Data Driven Marketing For Dummies
Data driven marketing, or database marketing, as it’s often called, is successful to the extent that the data itself is good and that you use it to its fullest extent. The basis for all your campaigns is your customer contact database. Sorting those customers into groups for various marketing purposes can help your campaigns in several ways. And once you have that data at your fingertips, you need to know what you can do with it.
Managing Customer Contact Information
Database marketing depends fundamentally on being able to communicate directly with your customers. That means that you need your customer address book to be as clean as possible. The following are some key steps you can take to achieve this goal. In most cases, third-party service providers can provide these services at reasonable costs. These considerations apply to not only to physical addresses, but to e-mails and mobile device numbers as well:
Standardize names and addresses into a common format. This is a prerequisite for doing both data cleansing and householding.

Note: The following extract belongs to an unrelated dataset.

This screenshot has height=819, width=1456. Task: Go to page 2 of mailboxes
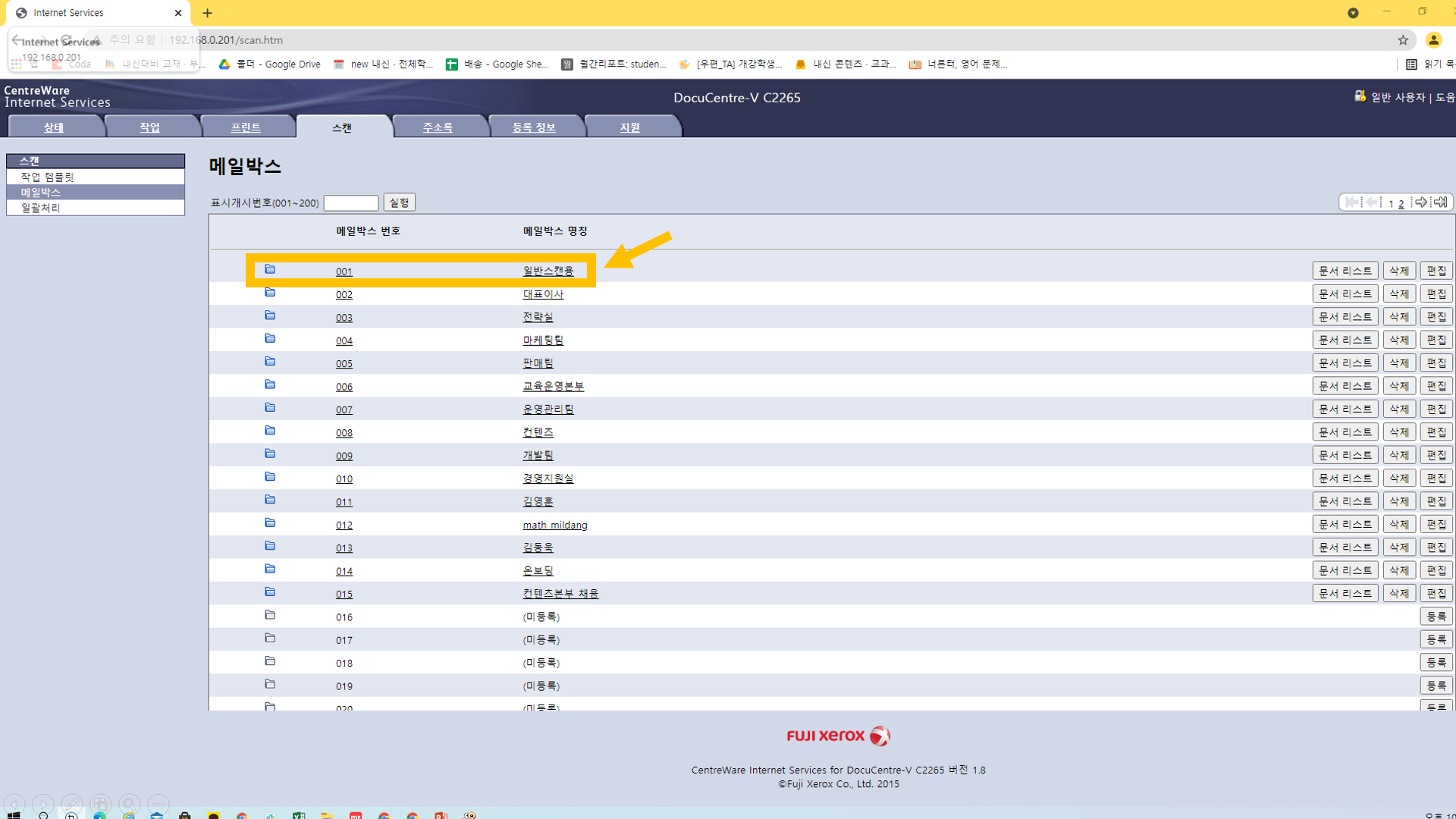coord(1401,203)
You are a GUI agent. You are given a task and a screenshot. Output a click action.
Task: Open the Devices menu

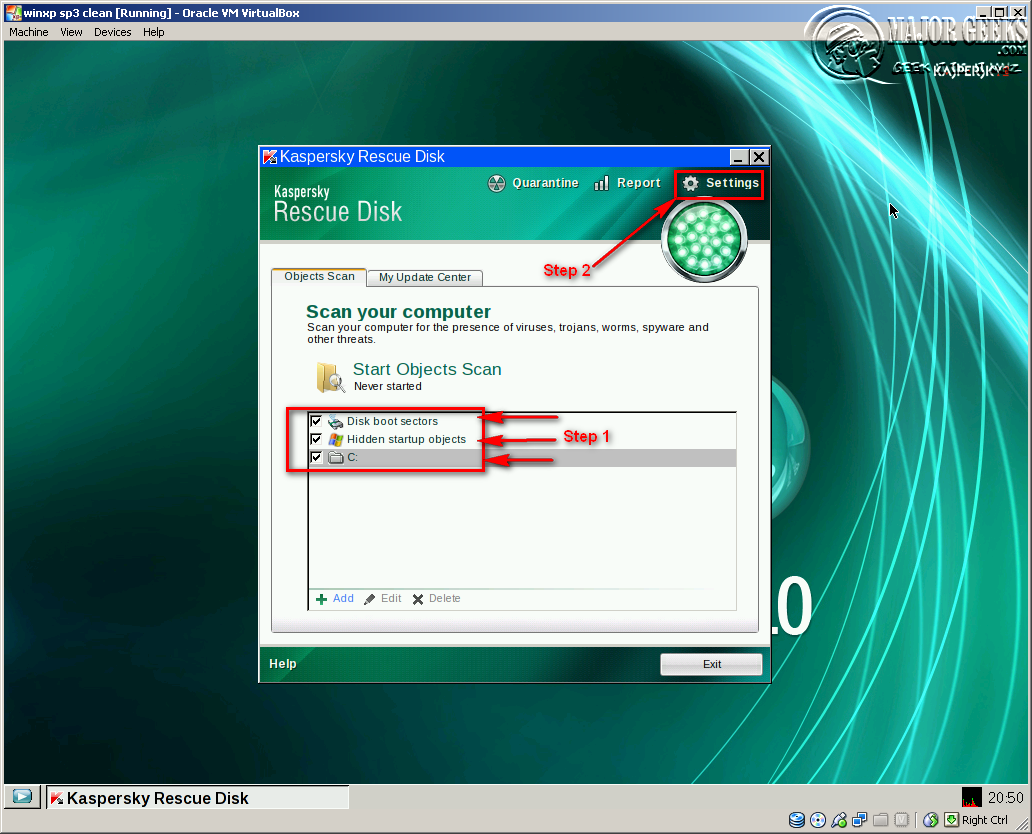click(112, 31)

Validate that addresses are deliverable. Sending a piece of mail or e-mail that can’t be delivered is inefficient.
Update addresses to account for moves. Mail (physical or e-mail) doesn’t always get forwarded.
Keep your opt-out file up to date. It’s very important that you do not send marketing messages to people who don’t want to hear from you.
Remove duplicate addresses from your mail files. You don’t want to be sending the same communication multiple times to the same address.
Segmenting Customers into Groups
Marketers group customers together into segments in several ways. These various approaches are characterized by the type of data they use. Here are some common customer segmentation schemes:
Demographic segmentation: Demographic segments are developed by looking at age, income, marital status, presence of children, and other similar traits. Understanding yours customers’ financial means and lifestages helps you offer relevant products and services.
Geographic segmentation: Customers’ needs and attitudes vary according to where they live. Weather drives different product needs in different regions. And one has to look no farther than the red state/blue state divide of American politics to see that attitudes vary dramatically by geography.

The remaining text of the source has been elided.